* The problem:
Reproduce the records exactly, beginning with their first line and ending with the line that contains "Given: Click the small", and output nothing more.

Provided material Start Marker

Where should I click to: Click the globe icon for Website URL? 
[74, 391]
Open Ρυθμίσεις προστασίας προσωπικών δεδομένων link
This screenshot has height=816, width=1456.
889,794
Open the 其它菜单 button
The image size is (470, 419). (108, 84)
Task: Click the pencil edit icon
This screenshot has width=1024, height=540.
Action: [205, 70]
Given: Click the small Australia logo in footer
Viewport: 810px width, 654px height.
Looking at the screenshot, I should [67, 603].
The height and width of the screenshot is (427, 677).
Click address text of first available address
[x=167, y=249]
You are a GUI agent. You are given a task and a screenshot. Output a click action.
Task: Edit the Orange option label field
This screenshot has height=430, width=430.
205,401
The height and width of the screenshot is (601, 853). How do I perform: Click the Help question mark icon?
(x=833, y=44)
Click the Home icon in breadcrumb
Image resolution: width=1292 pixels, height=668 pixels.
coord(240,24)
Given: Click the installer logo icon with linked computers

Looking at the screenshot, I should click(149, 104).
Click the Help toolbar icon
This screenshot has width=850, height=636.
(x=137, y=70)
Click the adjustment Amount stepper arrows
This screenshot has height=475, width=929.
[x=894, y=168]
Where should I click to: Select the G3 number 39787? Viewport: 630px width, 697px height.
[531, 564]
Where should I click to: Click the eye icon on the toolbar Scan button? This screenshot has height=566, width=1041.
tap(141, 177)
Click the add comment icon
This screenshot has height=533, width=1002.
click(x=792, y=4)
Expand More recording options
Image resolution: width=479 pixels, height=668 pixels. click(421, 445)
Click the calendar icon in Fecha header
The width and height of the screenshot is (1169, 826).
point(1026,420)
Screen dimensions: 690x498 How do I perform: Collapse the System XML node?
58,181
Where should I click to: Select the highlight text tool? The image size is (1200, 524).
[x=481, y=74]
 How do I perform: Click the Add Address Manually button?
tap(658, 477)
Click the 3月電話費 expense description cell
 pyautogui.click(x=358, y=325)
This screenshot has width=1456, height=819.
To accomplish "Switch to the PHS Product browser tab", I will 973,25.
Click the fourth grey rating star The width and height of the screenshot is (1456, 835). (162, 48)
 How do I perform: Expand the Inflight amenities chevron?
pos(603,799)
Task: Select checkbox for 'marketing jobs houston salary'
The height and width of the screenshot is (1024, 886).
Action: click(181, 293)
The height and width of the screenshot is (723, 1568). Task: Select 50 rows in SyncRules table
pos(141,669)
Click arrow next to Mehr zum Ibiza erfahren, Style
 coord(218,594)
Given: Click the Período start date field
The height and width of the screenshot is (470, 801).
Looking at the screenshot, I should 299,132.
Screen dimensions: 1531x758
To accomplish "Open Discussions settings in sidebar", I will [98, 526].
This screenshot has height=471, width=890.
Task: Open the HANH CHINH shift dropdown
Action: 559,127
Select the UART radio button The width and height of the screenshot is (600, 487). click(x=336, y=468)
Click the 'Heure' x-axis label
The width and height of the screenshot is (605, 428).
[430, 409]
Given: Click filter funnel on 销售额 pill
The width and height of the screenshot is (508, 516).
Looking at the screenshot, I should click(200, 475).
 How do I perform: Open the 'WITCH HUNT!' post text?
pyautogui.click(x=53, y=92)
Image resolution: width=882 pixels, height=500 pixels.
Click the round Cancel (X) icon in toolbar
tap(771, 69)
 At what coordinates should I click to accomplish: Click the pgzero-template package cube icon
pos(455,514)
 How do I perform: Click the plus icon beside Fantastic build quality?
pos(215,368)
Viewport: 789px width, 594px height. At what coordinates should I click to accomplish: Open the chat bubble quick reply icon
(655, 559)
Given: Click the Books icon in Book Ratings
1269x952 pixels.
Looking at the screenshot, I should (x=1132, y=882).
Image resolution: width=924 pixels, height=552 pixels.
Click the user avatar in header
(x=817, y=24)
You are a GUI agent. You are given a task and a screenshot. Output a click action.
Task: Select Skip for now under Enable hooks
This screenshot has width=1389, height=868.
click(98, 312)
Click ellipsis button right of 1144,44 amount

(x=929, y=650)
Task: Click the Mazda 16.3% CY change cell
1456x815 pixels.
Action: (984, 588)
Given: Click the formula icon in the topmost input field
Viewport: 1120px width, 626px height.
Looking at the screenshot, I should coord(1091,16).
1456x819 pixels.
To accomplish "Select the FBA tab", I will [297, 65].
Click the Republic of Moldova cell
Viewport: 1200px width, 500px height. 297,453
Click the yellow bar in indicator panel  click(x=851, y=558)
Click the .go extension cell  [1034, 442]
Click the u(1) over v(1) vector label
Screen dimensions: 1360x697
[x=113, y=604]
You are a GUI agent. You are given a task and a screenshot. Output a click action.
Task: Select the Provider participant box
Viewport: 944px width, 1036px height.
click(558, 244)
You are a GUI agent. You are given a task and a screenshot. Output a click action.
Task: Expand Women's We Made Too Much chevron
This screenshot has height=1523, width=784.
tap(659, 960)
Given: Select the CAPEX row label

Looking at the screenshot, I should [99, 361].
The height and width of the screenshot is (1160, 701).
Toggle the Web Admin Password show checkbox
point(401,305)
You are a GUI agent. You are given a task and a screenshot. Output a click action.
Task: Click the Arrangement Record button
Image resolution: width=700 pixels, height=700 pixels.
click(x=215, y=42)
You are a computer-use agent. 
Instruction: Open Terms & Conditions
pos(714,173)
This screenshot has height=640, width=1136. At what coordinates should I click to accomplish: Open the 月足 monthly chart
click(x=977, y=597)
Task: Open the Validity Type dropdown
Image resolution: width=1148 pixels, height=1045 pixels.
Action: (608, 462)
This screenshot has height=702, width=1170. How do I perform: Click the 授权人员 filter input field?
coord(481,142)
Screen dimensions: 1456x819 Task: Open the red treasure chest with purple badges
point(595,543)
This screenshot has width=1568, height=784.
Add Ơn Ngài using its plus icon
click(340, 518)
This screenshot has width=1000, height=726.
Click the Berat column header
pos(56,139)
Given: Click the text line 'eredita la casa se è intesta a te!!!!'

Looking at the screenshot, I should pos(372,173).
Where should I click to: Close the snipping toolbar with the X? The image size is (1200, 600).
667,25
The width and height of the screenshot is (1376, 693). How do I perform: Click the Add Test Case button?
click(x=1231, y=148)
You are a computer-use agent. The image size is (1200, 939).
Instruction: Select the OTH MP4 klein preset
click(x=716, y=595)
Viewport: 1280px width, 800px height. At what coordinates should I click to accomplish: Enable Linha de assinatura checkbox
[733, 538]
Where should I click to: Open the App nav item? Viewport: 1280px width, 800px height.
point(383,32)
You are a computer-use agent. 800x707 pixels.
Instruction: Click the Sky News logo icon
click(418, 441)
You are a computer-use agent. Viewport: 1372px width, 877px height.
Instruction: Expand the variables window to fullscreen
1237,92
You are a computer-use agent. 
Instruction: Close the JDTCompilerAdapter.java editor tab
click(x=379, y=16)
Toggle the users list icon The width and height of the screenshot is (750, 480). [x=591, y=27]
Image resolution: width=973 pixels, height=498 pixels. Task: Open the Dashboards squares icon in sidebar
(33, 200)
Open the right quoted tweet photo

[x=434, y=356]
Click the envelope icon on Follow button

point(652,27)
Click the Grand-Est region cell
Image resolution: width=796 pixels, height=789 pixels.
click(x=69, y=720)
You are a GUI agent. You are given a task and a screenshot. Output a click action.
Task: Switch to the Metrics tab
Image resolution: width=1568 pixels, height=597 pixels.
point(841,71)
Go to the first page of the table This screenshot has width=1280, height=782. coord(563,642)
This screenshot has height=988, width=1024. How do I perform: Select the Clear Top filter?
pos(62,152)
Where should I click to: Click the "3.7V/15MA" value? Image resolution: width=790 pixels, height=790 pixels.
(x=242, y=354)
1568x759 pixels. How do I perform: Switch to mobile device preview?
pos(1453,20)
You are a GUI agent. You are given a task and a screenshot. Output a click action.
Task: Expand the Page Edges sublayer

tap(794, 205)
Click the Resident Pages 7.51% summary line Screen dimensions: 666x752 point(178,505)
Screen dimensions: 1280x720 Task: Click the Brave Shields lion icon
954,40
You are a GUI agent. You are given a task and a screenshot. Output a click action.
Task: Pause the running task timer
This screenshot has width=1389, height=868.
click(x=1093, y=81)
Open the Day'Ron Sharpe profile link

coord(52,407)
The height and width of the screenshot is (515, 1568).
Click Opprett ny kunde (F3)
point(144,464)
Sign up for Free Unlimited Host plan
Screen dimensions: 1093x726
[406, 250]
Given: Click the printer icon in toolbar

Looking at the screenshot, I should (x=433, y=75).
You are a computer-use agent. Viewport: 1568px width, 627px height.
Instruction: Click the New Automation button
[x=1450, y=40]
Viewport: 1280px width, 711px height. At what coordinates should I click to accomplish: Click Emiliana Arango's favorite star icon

Provided material End Marker

* Answer for this exercise:
Where should I click to: Click the globe icon for Website URL? 
[74, 391]
Open Ρυθμίσεις προστασίας προσωπικών δεδομένων link
This screenshot has height=816, width=1456.
889,794
Open the 其它菜单 button
The image size is (470, 419). (108, 84)
Task: Click the pencil edit icon
This screenshot has width=1024, height=540.
Action: [205, 70]
Given: Click the small Australia logo in footer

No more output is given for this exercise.